"MARCOS MAUSOLEUM & MUSEUM BATAC CITY"

    The Marcos Museum and Mausoleum in Batac, Ilocos Norte showcases memorabilia of the late Philippines President Ferdinand E. Marcos and a large stately and gloomy tomb housing his embalmed remains which are contained in a vacuum-sealed glass coffin. Within the property of the Marcos family is a cluster of three houses and the hallowed grounds of the mausoleum. The Museum is the first structure seen from the main street and is the one which follows the lines of a colonial wood-and-brick house, with solid ground floor walls and an upper storey of wood decorated with floral motifs. The Mausoleum is a cube of adobe blocks and is stepped towards the top of the structure. The dark interior is divided into an entry foyer in which are exhibited old English standards and a bust of the former president.

    Two decades after Marcos was chased from power, he still draws the faithful and the curious from this farming town.
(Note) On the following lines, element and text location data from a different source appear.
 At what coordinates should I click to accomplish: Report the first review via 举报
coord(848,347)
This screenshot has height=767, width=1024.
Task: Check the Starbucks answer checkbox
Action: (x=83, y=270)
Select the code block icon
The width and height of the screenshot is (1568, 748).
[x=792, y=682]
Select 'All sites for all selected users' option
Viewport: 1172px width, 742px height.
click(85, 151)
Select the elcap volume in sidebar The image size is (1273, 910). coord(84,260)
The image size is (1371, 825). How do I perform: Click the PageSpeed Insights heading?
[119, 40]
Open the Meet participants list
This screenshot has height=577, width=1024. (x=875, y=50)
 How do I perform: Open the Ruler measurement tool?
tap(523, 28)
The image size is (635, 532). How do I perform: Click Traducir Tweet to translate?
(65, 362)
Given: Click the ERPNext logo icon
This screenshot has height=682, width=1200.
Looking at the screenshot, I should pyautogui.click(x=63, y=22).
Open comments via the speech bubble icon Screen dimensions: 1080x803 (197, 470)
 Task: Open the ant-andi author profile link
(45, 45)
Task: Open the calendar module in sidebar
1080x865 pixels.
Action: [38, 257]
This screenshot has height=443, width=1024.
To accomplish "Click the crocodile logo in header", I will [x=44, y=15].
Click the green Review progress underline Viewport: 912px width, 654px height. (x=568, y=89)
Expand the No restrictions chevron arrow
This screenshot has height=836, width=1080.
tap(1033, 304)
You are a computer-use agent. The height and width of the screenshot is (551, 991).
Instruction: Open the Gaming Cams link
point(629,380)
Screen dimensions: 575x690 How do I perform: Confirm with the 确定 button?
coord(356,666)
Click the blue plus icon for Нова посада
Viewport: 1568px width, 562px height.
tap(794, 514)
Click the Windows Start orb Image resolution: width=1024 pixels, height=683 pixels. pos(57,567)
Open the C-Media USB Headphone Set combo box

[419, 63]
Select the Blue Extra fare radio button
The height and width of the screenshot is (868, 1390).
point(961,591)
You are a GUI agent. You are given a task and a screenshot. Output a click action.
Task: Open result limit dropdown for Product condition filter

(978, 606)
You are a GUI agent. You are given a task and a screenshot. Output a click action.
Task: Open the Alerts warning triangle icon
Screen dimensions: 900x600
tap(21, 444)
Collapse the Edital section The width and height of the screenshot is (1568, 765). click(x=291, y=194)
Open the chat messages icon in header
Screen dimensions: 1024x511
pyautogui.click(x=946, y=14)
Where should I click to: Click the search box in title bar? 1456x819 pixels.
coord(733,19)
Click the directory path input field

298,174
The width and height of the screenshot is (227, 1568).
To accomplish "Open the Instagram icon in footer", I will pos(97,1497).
Displayed in an adobe mausoleum, his lavishly waxed corpse lies in a family tribute, bedecked in military medals and surrounded by faux flowers while Gregorian chants echo softly. Scores of school children visit nearly everyday, filing past souvenir peddlers for a look of the deposed dictator whom residents of Ilocos Norte province fondly call " Apo ," or the Old man.

    Ferdinand Edralín Marcos (September 11, 1917 – September 28, 1989) was the tenth president of the Philippines , serving from 1965 to 1986. In 1972, he instituted an authoritarian regime that allowed him to stay in power until lifting it in 1981. He was elected the same year to another full term which was marred by personal health issues, political mismanagement and human rights violations by the military. In 1986, he was re-elected for the fourth time in a disputed snap election. As a result, that same year he was removed from office peacefully by the "People Power" EDSA Revolution. He has the distinction of being the last Senate President to be elected to the presidency and being the first president to be elected to two consecutive full terms.



    Ferdinand Marcos was born in Sarrat, Ilocos Norte to Don Mariano Marcos, a lawyer who was an assemblyman for Ilocos Norte, and Doña Josefa Quetulio Edralín, a teacher. He was the second of four children. His siblings were Pacífico, Elizabeth and Fortuna. He was of mixed Filipino (Ilocano), Chinese, and Japanese ancestry. He started his primary education in Sarrat Central School . He was transferred to Shamrock Elementary School (Laoag), and finally to the Ermita Elementary School ( Manila ) when his father was elected as an Assemblyman in the Philippine Congress. He completed his primary education in 1929.

    He served as 3rd lieutenant in the Philippine Constabulary Reserve in 1937. The same year, when he was still a law student at the University of the Philippines , Marcos was indicted for the assassination of Assemblyman Julio Nalundasan, one of his father's political rivals. Marcos was convicted in November 1939. He was offered a pardon by President Manuel Quezon, but he turned it down and voluntarily returned to the Laoag Provincial Jail where he spent time preparing his defense. On appeal, he argued his case before the Philippine Supreme Court and was acquitted the following year by then-Associate Justice Jose P. Laurel. In the University of the Philippines , Marcos was a member of the Upsilon Sigma Phi. After graduating with cum laude honors in 1939, he became the topnotcher of the Philippine bar examinations the same year.